### EXERCISE GOAL:
Please render the rows below as a two-column Markdown table, numbering each in a No. column and putting its text in a Line column, with blank lines left out.
begin THE RECORDS
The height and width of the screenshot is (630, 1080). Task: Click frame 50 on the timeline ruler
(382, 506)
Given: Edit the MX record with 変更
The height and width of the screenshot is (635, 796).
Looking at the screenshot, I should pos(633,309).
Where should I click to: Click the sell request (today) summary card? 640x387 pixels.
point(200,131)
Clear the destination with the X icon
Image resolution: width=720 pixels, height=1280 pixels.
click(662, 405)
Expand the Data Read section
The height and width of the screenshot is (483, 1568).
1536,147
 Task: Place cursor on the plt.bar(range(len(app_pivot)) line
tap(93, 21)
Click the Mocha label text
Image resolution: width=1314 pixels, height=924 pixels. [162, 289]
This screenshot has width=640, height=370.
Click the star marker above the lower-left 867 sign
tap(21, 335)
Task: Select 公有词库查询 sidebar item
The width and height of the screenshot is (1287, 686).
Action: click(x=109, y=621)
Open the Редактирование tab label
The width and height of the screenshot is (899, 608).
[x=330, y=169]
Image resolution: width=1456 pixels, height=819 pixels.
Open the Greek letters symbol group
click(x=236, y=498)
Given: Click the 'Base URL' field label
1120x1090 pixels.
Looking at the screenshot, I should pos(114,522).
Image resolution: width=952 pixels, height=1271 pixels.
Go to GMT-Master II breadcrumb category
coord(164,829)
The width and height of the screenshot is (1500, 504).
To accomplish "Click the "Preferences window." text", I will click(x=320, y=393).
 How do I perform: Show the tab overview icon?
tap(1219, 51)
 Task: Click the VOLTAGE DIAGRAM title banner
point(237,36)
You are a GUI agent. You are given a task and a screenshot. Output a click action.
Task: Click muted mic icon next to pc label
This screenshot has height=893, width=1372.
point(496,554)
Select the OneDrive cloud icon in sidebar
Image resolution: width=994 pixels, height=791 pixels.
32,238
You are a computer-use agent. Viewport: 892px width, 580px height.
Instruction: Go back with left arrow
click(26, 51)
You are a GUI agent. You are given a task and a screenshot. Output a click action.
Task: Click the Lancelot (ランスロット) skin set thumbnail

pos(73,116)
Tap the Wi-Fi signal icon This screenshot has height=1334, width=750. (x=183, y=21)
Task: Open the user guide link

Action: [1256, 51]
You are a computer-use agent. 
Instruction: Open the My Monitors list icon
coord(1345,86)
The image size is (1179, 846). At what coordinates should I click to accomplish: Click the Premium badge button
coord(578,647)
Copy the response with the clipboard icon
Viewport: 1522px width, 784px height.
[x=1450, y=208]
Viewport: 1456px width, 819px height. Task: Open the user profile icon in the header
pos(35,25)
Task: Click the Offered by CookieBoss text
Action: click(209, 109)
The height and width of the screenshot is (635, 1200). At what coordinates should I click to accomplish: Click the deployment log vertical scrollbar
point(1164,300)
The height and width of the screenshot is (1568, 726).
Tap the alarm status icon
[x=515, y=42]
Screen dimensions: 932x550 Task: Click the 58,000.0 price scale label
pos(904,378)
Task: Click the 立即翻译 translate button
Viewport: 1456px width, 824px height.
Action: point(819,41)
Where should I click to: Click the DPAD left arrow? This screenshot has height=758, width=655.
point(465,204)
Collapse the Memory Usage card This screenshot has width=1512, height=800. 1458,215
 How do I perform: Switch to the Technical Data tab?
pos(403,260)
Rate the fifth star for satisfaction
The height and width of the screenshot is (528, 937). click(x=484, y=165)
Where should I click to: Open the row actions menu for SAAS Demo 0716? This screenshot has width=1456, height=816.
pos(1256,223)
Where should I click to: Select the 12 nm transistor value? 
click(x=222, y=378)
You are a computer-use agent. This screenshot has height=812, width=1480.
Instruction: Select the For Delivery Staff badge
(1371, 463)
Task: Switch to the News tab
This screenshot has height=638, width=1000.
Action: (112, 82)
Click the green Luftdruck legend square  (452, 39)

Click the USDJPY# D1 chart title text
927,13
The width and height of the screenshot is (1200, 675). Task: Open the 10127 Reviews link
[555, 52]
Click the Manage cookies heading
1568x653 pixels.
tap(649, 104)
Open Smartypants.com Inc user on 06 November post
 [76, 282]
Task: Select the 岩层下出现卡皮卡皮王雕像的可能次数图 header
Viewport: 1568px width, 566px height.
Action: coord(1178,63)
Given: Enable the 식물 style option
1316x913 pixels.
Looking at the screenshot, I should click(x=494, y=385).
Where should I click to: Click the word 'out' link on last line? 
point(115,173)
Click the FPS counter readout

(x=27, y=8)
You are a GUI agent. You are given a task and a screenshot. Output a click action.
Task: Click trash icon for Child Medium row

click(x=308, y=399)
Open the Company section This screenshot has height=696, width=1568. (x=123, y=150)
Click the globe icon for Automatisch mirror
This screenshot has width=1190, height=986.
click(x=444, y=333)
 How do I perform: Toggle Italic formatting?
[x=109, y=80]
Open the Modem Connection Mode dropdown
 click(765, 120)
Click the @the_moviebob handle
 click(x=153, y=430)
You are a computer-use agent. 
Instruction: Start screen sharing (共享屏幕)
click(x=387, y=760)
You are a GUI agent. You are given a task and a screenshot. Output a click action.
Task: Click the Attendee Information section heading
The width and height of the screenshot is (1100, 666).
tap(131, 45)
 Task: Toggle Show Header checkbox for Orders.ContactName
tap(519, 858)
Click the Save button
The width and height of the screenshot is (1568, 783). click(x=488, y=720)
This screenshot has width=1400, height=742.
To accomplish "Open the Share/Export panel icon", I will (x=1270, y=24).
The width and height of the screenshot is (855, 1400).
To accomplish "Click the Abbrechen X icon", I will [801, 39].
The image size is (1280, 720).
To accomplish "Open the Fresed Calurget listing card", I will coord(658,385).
end THE RECORDS
### RESPONSE TO THE TASK:
| No. | Line |
|---|---|
| 1 | The height and width of the screenshot is (630, 1080). Task: Click frame 50 on the timeline ruler |
| 2 | (382, 506) |
| 3 | Given: Edit the MX record with 変更 |
| 4 | The height and width of the screenshot is (635, 796). |
| 5 | Looking at the screenshot, I should pos(633,309). |
| 6 | Where should I click to: Click the sell request (today) summary card? 640x387 pixels. |
| 7 | point(200,131) |
| 8 | Clear the destination with the X icon |
| 9 | Image resolution: width=720 pixels, height=1280 pixels. |
| 10 | click(662, 405) |
| 11 | Expand the Data Read section |
| 12 | The height and width of the screenshot is (483, 1568). |
| 13 | 1536,147 |
| 14 |  Task: Place cursor on the plt.bar(range(len(app_pivot)) line |
| 15 | tap(93, 21) |
| 16 | Click the Mocha label text |
| 17 | Image resolution: width=1314 pixels, height=924 pixels. [162, 289] |
| 18 | This screenshot has width=640, height=370. |
| 19 | Click the star marker above the lower-left 867 sign |
| 20 | tap(21, 335) |
| 21 | Task: Select 公有词库查询 sidebar item |
| 22 | The width and height of the screenshot is (1287, 686). |
| 23 | Action: click(x=109, y=621) |
| 24 | Open the Редактирование tab label |
| 25 | The width and height of the screenshot is (899, 608). |
| 26 | [x=330, y=169] |
| 27 | Image resolution: width=1456 pixels, height=819 pixels. |
| 28 | Open the Greek letters symbol group |
| 29 | click(x=236, y=498) |
| 30 | Given: Click the 'Base URL' field label |
| 31 | 1120x1090 pixels. |
| 32 | Looking at the screenshot, I should pos(114,522). |
| 33 | Image resolution: width=952 pixels, height=1271 pixels. |
| 34 | Go to GMT-Master II breadcrumb category |
| 35 | coord(164,829) |
| 36 | The width and height of the screenshot is (1500, 504). |
| 37 | To accomplish "Click the "Preferences window." text", I will click(x=320, y=393). |
| 38 |  How do I perform: Show the tab overview icon? |
| 39 | tap(1219, 51) |
| 40 |  Task: Click the VOLTAGE DIAGRAM title banner |
| 41 | point(237,36) |
| 42 | You are a GUI agent. You are given a task and a screenshot. Output a click action. |
| 43 | Task: Click muted mic icon next to pc label |
| 44 | This screenshot has height=893, width=1372. |
| 45 | point(496,554) |
| 46 | Select the OneDrive cloud icon in sidebar |
| 47 | Image resolution: width=994 pixels, height=791 pixels. |
| 48 | 32,238 |
| 49 | You are a computer-use agent. Viewport: 892px width, 580px height. |
| 50 | Instruction: Go back with left arrow |
| 51 | click(26, 51) |
| 52 | You are a GUI agent. You are given a task and a screenshot. Output a click action. |
| 53 | Task: Click the Lancelot (ランスロット) skin set thumbnail |
| 54 | pos(73,116) |
| 55 | Tap the Wi-Fi signal icon This screenshot has height=1334, width=750. (x=183, y=21) |
| 56 | Task: Open the user guide link |
| 57 | Action: [1256, 51] |
| 58 | You are a computer-use agent.  |
| 59 | Instruction: Open the My Monitors list icon |
| 60 | coord(1345,86) |
| 61 | The image size is (1179, 846). At what coordinates should I click to accomplish: Click the Premium badge button |
| 62 | coord(578,647) |
| 63 | Copy the response with the clipboard icon |
| 64 | Viewport: 1522px width, 784px height. |
| 65 | [x=1450, y=208] |
| 66 | Viewport: 1456px width, 819px height. Task: Open the user profile icon in the header |
| 67 | pos(35,25) |
| 68 | Task: Click the Offered by CookieBoss text |
| 69 | Action: click(209, 109) |
| 70 | The height and width of the screenshot is (635, 1200). At what coordinates should I click to accomplish: Click the deployment log vertical scrollbar |
| 71 | point(1164,300) |
| 72 | The height and width of the screenshot is (1568, 726). |
| 73 | Tap the alarm status icon |
| 74 | [x=515, y=42] |
| 75 | Screen dimensions: 932x550 Task: Click the 58,000.0 price scale label |
| 76 | pos(904,378) |
| 77 | Task: Click the 立即翻译 translate button |
| 78 | Viewport: 1456px width, 824px height. |
| 79 | Action: point(819,41) |
| 80 | Where should I click to: Click the DPAD left arrow? This screenshot has height=758, width=655. |
| 81 | point(465,204) |
| 82 | Collapse the Memory Usage card This screenshot has width=1512, height=800. 1458,215 |
| 83 |  How do I perform: Switch to the Technical Data tab? |
| 84 | pos(403,260) |
| 85 | Rate the fifth star for satisfaction |
| 86 | The height and width of the screenshot is (528, 937). click(x=484, y=165) |
| 87 | Where should I click to: Open the row actions menu for SAAS Demo 0716? This screenshot has width=1456, height=816. |
| 88 | pos(1256,223) |
| 89 | Where should I click to: Select the 12 nm transistor value?  |
| 90 | click(x=222, y=378) |
| 91 | You are a computer-use agent. This screenshot has height=812, width=1480. |
| 92 | Instruction: Select the For Delivery Staff badge |
| 93 | (1371, 463) |
| 94 | Task: Switch to the News tab |
| 95 | This screenshot has height=638, width=1000. |
| 96 | Action: (112, 82) |
| 97 | Click the green Luftdruck legend square  (452, 39) |
| 98 | Click the USDJPY# D1 chart title text |
| 99 | 927,13 |
| 100 | The width and height of the screenshot is (1200, 675). Task: Open the 10127 Reviews link |
| 101 | [555, 52] |
| 102 | Click the Manage cookies heading |
| 103 | 1568x653 pixels. |
| 104 | tap(649, 104) |
| 105 | Open Smartypants.com Inc user on 06 November post |
| 106 |  [76, 282] |
| 107 | Task: Select the 岩层下出现卡皮卡皮王雕像的可能次数图 header |
| 108 | Viewport: 1568px width, 566px height. |
| 109 | Action: coord(1178,63) |
| 110 | Given: Enable the 식물 style option |
| 111 | 1316x913 pixels. |
| 112 | Looking at the screenshot, I should click(x=494, y=385). |
| 113 | Where should I click to: Click the word 'out' link on last line?  |
| 114 | point(115,173) |
| 115 | Click the FPS counter readout |
| 116 | (x=27, y=8) |
| 117 | You are a GUI agent. You are given a task and a screenshot. Output a click action. |
| 118 | Task: Click trash icon for Child Medium row |
| 119 | click(x=308, y=399) |
| 120 | Open the Company section This screenshot has height=696, width=1568. (x=123, y=150) |
| 121 | Click the globe icon for Automatisch mirror |
| 122 | This screenshot has width=1190, height=986. |
| 123 | click(x=444, y=333) |
| 124 |  How do I perform: Toggle Italic formatting? |
| 125 | [x=109, y=80] |
| 126 | Open the Modem Connection Mode dropdown |
| 127 |  click(765, 120) |
| 128 | Click the @the_moviebob handle |
| 129 |  click(x=153, y=430) |
| 130 | You are a computer-use agent.  |
| 131 | Instruction: Start screen sharing (共享屏幕) |
| 132 | click(x=387, y=760) |
| 133 | You are a GUI agent. You are given a task and a screenshot. Output a click action. |
| 134 | Task: Click the Attendee Information section heading |
| 135 | The width and height of the screenshot is (1100, 666). |
| 136 | tap(131, 45) |
| 137 |  Task: Toggle Show Header checkbox for Orders.ContactName |
| 138 | tap(519, 858) |
| 139 | Click the Save button |
| 140 | The width and height of the screenshot is (1568, 783). click(x=488, y=720) |
| 141 | This screenshot has width=1400, height=742. |
| 142 | To accomplish "Open the Share/Export panel icon", I will (x=1270, y=24). |
| 143 | The width and height of the screenshot is (855, 1400). |
| 144 | To accomplish "Click the Abbrechen X icon", I will [801, 39]. |
| 145 | The image size is (1280, 720). |
| 146 | To accomplish "Open the Fresed Calurget listing card", I will coord(658,385). |